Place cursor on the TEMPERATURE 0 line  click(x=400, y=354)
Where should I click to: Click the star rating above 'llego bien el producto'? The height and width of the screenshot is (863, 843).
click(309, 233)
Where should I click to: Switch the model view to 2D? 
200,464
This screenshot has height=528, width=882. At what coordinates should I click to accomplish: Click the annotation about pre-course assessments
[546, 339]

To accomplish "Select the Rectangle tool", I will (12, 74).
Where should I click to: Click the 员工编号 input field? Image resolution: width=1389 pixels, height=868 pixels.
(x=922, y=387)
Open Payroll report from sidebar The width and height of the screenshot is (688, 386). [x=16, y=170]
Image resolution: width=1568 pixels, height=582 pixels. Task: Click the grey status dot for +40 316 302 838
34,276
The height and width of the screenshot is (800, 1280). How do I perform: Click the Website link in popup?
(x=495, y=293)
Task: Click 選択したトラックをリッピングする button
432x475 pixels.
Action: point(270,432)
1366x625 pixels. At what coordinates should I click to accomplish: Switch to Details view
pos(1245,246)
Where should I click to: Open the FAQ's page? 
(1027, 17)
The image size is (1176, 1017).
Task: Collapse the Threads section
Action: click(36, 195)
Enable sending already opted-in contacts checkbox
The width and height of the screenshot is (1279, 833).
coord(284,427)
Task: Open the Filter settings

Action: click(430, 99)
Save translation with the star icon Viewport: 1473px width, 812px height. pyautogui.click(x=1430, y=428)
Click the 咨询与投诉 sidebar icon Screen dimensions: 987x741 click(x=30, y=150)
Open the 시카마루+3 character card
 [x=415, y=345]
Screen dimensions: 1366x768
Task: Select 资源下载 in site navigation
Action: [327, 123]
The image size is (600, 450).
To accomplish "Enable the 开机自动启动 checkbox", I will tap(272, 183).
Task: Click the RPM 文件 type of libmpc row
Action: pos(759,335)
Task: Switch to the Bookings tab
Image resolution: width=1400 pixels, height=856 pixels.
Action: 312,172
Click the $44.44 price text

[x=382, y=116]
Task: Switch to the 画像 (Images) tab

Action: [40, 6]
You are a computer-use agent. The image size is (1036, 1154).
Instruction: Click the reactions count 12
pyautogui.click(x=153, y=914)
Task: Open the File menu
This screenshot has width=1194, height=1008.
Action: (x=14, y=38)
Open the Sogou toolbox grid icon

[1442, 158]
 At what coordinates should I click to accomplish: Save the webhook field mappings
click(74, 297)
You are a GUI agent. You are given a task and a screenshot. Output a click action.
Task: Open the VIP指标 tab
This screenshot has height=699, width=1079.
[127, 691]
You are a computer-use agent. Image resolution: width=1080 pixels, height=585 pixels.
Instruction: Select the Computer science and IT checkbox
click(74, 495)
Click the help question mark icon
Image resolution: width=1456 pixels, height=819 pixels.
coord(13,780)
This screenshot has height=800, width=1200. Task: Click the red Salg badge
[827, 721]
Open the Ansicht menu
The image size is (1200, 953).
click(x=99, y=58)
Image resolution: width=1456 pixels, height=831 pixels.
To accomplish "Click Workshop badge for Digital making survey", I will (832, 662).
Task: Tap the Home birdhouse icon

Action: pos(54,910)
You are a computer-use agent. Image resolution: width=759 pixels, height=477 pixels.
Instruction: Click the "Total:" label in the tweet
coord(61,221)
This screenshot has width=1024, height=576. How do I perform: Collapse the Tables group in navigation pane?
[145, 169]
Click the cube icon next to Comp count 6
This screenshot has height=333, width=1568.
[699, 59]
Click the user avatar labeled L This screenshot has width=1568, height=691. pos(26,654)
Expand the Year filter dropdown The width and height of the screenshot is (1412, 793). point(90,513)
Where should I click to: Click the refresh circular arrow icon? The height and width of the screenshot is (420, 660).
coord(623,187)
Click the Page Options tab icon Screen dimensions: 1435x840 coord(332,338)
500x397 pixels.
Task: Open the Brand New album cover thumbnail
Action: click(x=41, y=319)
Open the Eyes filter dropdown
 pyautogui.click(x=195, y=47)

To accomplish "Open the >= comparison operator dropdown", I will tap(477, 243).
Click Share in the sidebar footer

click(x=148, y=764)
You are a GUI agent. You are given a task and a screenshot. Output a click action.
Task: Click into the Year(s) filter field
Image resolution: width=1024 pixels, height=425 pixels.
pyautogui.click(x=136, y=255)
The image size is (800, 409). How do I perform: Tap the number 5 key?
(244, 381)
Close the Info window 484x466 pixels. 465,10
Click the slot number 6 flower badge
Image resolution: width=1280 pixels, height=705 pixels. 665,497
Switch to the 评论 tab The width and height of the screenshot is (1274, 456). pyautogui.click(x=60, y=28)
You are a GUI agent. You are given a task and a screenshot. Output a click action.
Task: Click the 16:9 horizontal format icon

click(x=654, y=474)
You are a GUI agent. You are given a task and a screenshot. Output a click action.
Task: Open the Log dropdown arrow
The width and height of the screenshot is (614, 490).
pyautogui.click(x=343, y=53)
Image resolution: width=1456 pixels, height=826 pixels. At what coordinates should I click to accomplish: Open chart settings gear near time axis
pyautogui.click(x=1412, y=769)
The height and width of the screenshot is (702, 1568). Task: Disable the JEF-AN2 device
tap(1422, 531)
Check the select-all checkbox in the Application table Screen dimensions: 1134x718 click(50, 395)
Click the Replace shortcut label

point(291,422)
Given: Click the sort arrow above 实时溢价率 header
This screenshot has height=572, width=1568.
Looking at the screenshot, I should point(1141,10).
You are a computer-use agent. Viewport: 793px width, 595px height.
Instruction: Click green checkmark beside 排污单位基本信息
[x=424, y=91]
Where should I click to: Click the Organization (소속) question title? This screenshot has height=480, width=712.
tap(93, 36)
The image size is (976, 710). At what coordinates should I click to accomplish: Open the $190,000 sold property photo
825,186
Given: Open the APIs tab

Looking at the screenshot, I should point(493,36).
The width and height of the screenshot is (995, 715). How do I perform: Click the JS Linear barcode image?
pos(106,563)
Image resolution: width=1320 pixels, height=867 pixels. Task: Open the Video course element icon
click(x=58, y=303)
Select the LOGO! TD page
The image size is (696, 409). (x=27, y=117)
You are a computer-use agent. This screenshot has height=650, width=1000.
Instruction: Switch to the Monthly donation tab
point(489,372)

-=-=-

Required work
Go through the entries and return each line where the word "menu" occurs.

Exercise output
Task: Open the File menu
Open the Ansicht menu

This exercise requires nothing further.